Polymerization Goes Tubular

Chemists create synthetic nanotubes from diacetylene-based macrocycles

by Bethany Halford
January 2, 2012 | A version of this story appeared in Volume 90, Issue 1

By taking advantage of a polyether macrocycle’s tendency to stack upon itself, chemists have assembled a new type of nanotube using addition polymerization (J. Am. Chem. Soc., DOI: 10.1021/ja209792f). Because the tubes are prepared via organic synthesis, it’s possible to introduce structural variations tailored for specific applications, note Joseph W. Lauher, Te-Jung Hsu, and Frank W. Fowler of the State University of New York, Stony Brook, who came up with the novel nanotube.
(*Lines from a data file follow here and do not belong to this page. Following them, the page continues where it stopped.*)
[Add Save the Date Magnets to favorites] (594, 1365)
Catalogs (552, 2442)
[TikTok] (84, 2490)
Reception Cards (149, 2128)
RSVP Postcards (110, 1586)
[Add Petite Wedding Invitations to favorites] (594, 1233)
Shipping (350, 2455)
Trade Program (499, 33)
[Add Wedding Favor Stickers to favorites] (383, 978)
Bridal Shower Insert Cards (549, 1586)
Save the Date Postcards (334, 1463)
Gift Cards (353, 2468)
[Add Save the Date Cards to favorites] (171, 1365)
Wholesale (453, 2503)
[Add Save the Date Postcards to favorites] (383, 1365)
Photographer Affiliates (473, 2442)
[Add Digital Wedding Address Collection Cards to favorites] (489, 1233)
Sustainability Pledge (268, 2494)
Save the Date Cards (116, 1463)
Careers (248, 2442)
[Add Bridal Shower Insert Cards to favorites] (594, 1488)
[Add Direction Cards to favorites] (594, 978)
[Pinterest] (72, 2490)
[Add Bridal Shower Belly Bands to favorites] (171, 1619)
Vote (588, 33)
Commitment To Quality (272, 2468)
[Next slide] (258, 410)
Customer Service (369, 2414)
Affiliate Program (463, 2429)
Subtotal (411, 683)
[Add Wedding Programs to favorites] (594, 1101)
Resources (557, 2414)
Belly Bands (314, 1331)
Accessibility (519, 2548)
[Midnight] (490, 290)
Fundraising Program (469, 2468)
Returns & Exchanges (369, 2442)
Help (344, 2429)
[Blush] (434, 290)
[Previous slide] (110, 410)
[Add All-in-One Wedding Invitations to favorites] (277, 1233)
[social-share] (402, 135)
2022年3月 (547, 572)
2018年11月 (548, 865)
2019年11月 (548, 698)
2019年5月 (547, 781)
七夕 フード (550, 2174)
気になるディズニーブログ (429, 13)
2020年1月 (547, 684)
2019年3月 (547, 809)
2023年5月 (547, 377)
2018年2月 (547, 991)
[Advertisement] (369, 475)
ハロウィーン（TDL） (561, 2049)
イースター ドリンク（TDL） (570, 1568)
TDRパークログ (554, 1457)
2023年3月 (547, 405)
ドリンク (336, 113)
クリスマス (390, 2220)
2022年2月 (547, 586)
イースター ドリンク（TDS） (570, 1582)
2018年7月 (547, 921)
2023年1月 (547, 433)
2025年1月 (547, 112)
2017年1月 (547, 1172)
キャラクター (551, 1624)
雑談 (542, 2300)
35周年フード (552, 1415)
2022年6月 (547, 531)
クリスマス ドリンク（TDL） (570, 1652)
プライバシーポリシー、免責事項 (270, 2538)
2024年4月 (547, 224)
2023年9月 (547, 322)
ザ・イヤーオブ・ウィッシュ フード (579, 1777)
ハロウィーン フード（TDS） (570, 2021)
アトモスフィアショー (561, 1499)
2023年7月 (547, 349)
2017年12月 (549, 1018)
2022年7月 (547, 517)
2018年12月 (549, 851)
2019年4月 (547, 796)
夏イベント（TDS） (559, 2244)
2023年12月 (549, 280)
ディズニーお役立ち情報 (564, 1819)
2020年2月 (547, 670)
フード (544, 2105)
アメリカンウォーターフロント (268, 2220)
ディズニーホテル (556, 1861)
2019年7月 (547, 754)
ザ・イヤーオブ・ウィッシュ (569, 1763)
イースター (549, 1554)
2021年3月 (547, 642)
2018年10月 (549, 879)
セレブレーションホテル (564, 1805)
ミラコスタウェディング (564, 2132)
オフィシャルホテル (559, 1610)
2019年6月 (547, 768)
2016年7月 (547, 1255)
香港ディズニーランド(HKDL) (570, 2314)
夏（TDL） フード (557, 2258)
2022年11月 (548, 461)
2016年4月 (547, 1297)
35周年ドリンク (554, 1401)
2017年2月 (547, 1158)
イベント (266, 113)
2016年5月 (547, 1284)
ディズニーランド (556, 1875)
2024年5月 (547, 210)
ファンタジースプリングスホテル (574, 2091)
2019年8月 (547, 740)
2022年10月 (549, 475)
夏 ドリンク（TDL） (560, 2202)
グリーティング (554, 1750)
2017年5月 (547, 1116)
To build the structures, the researchers first prepared a 34-atom polyether macrocycle with two parallel diacetylene units. The macrocycles stack to form two crystalline polymorphs, one of which has 4.84-Å spacings between molecules. The ideal spacing for addition polymerization to occur is only slightly longer—4.9 Å—and indeed, the researchers found that upon annealing at 40 °C for 35 days, the stacked macrocycles polymerized into nanotubes. The nanotubes are the first example of a structurally characterized tubular addition polymer, the researchers point out, and they provide a general strategy for synthesizing other tubular polymers.